Task goal: Count the lines in the entries below that mention the string "settings", then write that number by itself.

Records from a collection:
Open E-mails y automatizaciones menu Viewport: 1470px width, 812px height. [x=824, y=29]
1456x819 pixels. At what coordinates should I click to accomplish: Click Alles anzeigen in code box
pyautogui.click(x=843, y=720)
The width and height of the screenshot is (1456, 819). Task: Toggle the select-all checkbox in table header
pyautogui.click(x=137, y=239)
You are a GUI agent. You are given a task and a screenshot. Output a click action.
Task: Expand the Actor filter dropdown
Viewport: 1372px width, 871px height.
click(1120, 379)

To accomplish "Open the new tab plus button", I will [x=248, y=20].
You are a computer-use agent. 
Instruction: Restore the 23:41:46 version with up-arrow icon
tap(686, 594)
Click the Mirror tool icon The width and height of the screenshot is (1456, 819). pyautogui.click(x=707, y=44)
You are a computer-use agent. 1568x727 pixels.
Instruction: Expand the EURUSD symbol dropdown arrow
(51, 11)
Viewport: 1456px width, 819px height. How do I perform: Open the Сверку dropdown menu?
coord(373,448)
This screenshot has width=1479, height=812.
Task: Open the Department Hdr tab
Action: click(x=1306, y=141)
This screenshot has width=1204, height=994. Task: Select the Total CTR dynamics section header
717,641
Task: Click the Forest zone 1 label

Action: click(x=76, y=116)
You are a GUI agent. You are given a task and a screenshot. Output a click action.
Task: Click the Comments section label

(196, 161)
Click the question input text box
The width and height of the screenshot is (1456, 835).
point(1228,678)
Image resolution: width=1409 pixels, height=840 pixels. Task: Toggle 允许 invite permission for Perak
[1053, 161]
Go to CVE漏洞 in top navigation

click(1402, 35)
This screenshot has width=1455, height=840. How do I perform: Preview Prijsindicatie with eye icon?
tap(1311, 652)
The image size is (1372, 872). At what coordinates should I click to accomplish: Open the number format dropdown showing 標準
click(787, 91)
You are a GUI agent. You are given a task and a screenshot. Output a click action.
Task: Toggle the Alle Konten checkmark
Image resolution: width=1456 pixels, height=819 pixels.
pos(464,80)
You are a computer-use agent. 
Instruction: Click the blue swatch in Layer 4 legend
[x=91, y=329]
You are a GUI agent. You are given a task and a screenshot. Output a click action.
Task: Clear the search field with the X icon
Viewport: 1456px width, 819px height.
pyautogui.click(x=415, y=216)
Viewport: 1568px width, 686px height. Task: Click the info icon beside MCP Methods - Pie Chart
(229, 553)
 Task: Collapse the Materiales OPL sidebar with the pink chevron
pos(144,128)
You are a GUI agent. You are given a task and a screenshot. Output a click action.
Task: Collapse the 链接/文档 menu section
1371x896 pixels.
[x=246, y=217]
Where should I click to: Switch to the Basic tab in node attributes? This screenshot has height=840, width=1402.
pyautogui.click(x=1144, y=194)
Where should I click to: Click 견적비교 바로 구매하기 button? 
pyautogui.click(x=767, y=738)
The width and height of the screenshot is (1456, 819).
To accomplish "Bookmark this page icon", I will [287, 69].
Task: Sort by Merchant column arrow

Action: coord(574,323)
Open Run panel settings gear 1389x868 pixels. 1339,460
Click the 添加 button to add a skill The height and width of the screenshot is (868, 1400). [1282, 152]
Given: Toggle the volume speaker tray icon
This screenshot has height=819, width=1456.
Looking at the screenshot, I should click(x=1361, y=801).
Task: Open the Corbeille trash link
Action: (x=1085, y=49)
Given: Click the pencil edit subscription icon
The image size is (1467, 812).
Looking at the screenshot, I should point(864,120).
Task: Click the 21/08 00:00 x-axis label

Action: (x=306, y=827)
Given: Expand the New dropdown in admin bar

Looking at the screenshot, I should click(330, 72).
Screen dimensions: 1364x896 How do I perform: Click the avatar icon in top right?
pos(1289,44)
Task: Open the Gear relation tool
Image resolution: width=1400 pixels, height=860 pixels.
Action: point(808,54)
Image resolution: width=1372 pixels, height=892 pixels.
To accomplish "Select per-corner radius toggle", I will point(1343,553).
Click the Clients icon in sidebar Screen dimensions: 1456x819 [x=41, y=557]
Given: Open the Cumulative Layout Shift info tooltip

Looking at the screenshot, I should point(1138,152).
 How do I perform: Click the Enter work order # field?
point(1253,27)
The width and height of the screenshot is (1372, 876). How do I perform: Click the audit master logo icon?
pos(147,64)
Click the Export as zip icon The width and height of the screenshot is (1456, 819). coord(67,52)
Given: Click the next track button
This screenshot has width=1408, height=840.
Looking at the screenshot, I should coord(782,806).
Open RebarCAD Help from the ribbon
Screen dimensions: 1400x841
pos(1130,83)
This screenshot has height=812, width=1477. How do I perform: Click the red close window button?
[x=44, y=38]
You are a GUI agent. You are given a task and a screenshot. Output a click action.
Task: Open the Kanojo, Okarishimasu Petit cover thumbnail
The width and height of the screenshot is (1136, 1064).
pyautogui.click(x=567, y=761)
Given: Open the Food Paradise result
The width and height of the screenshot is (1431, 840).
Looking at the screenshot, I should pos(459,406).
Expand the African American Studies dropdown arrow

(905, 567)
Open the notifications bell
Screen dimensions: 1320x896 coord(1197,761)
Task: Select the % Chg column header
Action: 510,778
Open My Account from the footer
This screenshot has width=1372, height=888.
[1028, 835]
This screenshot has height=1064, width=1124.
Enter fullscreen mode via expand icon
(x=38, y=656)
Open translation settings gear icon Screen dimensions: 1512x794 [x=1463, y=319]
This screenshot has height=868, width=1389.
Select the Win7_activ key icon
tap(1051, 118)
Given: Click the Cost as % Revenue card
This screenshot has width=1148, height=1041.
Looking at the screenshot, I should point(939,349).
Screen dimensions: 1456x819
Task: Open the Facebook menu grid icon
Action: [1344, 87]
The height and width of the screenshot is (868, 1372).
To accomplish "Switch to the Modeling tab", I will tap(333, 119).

Solution: 2